Now it is a question of whether the central banks would follow through, how big the stimulus would be and whether it can overcome shrinking global trade that is leading to a contraction in global liquidity and economic growth.

In their latest note, out Tuesday, Heyneke and Daya follow up on that.

“Asia has become an important source of Global $-Liquidity through various financial channels (i.e., China’s credit cycle, South Korea’s exports) over the past two decades”, they begin, introducing the following chart which shows Asia’s Financial Condition Index leads global trade by roughly three months.

GlobalTradeVsAsiaFCI

(Nedbank)

Heyneke and Daya then segue into the trade discussion, noting that while global trade “is a function of many underlying economic factors [including] animal spirits and trade policies, a significant portion of global trade since the 2008/09 GFC could be explained by the change in global central banks’ balances sheets.” Here’s a visual for you:

BalanceSheetsVsTrade

(Nedbank)

“When central banks are adding liquidity to the financial system, sentiment improves and global trade remains healthy [and] the opposite is also true”, Nedbank flatly states.

In case it’s not clear from the chart header there, Heyneke and Daya are in the camp that believes a liquidity injection/reflation effort is desperately needed in order to head off a potentially undesirable outcome.

They go on to tie this all together, reminding you that “the global velocity of money is extremely low” and that both the Fed’s balance sheet “and the US trade deficit remain important drivers of Global $-Liquidity.”

That latter point speaks to the inherent perils of current trade policies. “Global USD supply by means of trade has remained lacklustre, exacerbating USD shortages”, Heyneke and Daya add, before reiterating that “as long as the USD remains relatively strong on Global $-Liquidity factors [and] interest-rate differentials, risk assets will likely suffer from bouts of volatility.”

As you’re probably aware, the Fed’s dovish pivot has so far failed when it comes to vindicating dollar bears (including, by the way, Goldman).
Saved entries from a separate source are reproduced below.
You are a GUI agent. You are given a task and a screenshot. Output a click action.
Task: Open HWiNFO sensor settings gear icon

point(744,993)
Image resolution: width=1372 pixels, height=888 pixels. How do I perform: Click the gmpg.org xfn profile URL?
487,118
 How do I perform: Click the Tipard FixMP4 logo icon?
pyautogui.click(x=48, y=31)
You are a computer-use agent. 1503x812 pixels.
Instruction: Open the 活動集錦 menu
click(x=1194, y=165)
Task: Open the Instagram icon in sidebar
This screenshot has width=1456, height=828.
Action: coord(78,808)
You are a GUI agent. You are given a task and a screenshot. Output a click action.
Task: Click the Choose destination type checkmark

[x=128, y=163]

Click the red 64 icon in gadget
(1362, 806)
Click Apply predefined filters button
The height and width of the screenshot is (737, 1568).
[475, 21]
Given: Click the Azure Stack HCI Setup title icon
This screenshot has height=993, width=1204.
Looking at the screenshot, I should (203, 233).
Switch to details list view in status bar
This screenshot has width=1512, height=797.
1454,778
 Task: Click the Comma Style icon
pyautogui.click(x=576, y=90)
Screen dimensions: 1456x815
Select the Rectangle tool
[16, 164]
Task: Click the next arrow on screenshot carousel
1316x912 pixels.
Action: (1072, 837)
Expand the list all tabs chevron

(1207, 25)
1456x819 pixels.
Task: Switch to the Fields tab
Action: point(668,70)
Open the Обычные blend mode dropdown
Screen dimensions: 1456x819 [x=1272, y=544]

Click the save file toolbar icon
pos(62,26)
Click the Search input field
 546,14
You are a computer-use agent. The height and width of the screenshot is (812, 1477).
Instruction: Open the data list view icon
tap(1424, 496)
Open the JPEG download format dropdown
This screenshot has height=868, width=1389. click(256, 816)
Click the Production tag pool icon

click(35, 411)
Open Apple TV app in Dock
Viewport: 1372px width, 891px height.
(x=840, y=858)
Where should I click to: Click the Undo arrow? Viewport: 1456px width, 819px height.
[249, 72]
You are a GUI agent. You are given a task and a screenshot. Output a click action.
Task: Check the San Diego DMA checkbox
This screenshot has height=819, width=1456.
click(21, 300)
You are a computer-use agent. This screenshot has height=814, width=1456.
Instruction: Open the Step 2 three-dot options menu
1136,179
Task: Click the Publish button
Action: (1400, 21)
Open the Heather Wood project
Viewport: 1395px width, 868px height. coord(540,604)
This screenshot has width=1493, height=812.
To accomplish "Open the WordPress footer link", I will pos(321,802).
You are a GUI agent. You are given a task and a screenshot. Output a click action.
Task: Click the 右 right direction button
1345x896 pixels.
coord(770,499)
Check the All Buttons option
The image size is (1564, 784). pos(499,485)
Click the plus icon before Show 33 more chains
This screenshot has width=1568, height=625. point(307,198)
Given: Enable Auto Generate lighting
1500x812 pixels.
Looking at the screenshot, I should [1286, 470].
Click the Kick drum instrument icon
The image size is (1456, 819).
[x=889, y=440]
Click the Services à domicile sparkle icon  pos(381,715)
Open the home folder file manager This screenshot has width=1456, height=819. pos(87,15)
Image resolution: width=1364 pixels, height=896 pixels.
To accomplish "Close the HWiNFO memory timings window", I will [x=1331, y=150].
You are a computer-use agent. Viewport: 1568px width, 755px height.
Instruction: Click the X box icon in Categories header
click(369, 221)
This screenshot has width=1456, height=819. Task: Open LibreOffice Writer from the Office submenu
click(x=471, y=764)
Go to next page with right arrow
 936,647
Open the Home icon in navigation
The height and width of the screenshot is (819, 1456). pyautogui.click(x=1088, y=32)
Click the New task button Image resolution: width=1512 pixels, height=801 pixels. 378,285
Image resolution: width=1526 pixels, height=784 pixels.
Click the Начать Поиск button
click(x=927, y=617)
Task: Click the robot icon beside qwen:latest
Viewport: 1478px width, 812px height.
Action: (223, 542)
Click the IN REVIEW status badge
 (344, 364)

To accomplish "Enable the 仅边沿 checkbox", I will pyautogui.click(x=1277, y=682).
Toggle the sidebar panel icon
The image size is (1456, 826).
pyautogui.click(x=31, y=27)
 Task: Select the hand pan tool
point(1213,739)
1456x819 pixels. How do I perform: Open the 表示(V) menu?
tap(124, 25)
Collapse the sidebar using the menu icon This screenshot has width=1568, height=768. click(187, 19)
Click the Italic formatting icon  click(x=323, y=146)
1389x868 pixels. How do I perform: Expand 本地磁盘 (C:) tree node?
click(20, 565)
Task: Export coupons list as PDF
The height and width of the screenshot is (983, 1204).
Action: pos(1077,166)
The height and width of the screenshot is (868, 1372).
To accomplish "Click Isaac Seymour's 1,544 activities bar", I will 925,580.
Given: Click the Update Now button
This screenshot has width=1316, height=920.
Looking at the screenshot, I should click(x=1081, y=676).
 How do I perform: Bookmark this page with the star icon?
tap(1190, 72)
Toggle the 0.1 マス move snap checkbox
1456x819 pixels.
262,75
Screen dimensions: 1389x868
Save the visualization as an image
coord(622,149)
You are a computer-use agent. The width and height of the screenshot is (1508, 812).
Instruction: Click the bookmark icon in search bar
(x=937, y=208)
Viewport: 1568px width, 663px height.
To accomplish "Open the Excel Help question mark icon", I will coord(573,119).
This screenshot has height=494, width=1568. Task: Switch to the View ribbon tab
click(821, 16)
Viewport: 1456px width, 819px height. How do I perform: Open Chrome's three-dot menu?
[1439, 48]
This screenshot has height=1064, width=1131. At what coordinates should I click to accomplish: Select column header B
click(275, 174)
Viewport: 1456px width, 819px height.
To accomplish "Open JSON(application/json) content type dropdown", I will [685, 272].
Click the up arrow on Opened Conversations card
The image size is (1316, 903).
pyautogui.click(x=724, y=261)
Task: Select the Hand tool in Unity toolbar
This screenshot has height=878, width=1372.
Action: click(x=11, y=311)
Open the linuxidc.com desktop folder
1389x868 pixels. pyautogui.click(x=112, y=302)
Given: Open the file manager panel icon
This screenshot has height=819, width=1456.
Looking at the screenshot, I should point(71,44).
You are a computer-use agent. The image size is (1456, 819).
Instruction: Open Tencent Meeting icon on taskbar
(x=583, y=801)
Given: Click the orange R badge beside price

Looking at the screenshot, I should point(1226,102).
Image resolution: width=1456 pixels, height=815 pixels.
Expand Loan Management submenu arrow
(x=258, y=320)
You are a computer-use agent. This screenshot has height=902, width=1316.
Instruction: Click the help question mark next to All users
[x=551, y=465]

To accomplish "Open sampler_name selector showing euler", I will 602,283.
The dollar’s resilience comes courtesy of the whole “cleanest dirty shirt” narrative and that’s one of the many paradoxes of the coordinated dovish pivot.

Theoretically, a synchronized about-face by global central banks is just what the doctor ordered as growth decelerates, but as other central banks follow the Fed, it negates some of the dollar weakness that should “naturally” accompany a less aggressive FOMC. Between that and the relative resilience of the US economy, the greenback refuses to roll over in a meaningful way, potentially short-circuiting the nascent policymaker reflation push.